Fatti
Un unico appello, corale, indirizzato al presidente della Biennale di Venezia, Pietrangelo Buttafuoco, e che porta la firma, anzi, 50 firme di soci dell’Istituto veneto di scienze, lettere ed arti di Venezia, prestigiosa accademia che dal 1838 promuove lo sviluppo delle medesime arti. Tra loro intellettuali, chimici, storici, ingegneri tra cui Lorenzo Fellin, primo firmatario. L’oggetto? «Chiediamo di mettere in atto ogni azione intesa a bloccare l’annunciata e unilaterale presenza ufficiale del Governo russo attuale alla Biennale, anche per solidarietà culturale con i moltissimi artisti russi indebitamente incarcerati e nel rispetto della memoria dei molti artisti ucraini, ora nei cimiteri dopo le devastazioni russe a Bucha, Mariupol, Sumy».
I firmatari, come si legge nell’appello, lontani da ogni altra considerazione politica o economica, chiedono a Buttafuoco di impedire che la «prestigiosa rassegna offra una tribuna alla propaganda governativa e alla disinformazione russa». Ciò nasce, secondo i firmatari, dall’aver preso atto che tra gli sponsor e i curatori russi della rassegna vi siano «persone fortemente schierate a favore dell’operazione militare speciale indetta da Putin».

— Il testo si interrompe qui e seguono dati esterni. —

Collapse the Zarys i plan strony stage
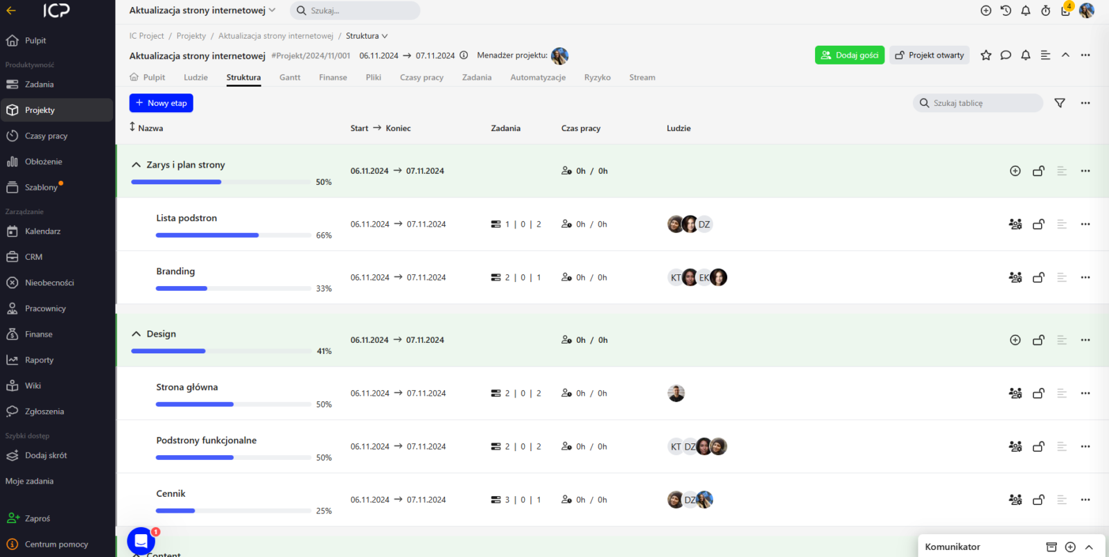 [137, 165]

Nella lettera si legge che questa presa di coscienza è mossa «unicamente dall’allarmante situazione creata in Europa da una guerra tanto sanguinosa quanto surreale e alla fine probabilmente inutile, giunta al suo quinto anno e dall’urgenza di azioni, anche simboliche, che possano aiutare l’Ucraina a difendere e mantenere il suo diritto a esistere».

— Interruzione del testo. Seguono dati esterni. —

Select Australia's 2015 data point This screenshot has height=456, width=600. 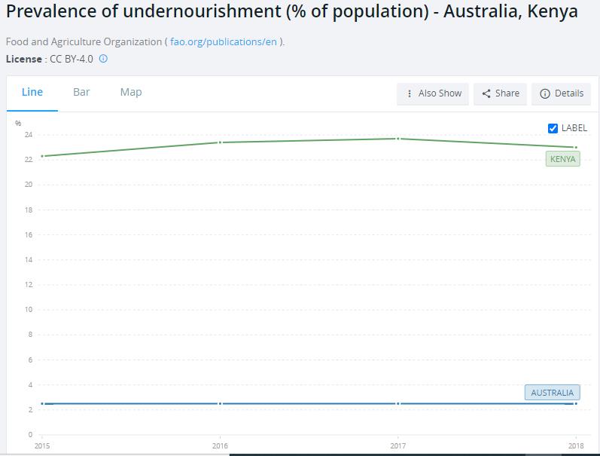[x=42, y=403]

C’è, infine, un precedente su cui gli intellettuali poggiano la loro missiva: Ca’ Giustinian «può vantare, nella sua straordinaria storia di libertà, momenti di alto livello culturale, come la Biennale del dissenso del 1977, presieduta da Ripa di Meana, che contribuì a dar voce a ogni forma di cultura repressa da regimi dittatoriali».